● **EXERCISE DIRECTIONS**
Answer these from the Randy Jackson profile:
(a) In which round and at what overall pick was he taken in the 1966 NFL draft?
(b) How many NFL games did he start?
(c) For how many seasons did he play in the NFL?

● **QUOTED TEXT**
* begin *

Randy Jackson

No. 65
- Position: Offensive tackle

Personal information
- Born: March 6, 1944 (age 82) Lake City, Florida, U.S.
- Listed height: 6 ft 5 in (1.96 m)
- Listed weight: 250 lb (113 kg)

Career information
- High school: Columbia (Lake City)
- College: Florida (1964–1965)
- NFL draft: 1966 (4th round, 51st overall pick)
- AFL draft: 1966 (3rd round, 25th overall pick)

Career history
- Chicago Bears (1967–1974);

Awards and highlights
- University of Florida Athletic Hall of Fame;

Career NFL statistics
- Games played: 105
- Games started: 97
- Fumble recoveries: 4
- Stats at Pro Football Reference

= Randy Jackson (offensive lineman) =

American football player (born 1944)

Randall Belford Jackson (born March 6, 1944) is an American former professional football player who was an offensive lineman for eight seasons in the National Football League (NFL) during the 1960s and 1970s. Jackson played college football for the Florida Gators, and thereafter, he played professionally for the Chicago Bears of the NFL.

== Early life ==

Randy Jackson was born in Lake City, Florida in 1944, and he attended Lake City High School.

* end *

● **DATASET CONTENT**

* begin *

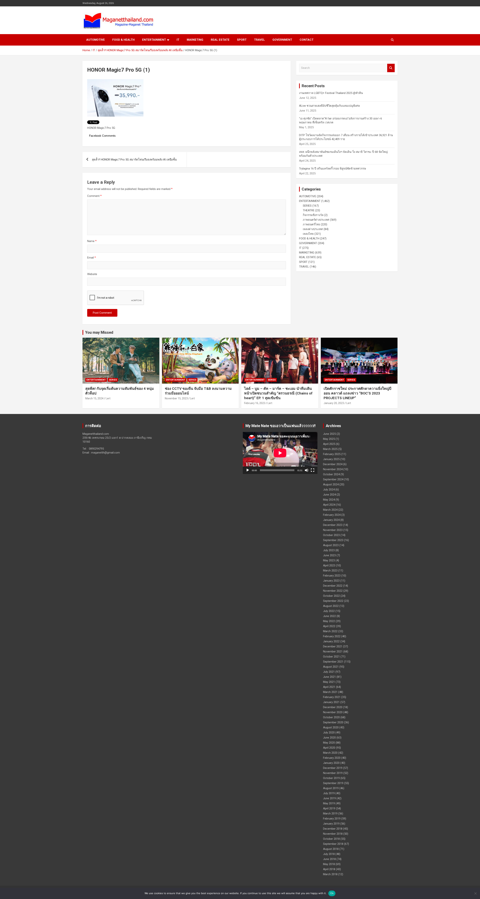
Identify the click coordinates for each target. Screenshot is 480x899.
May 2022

* end *

● **RESPONSE TO THE TASK**
(a) The 4th round, 51st overall pick.
(b) 97 games.
(c) Eight seasons.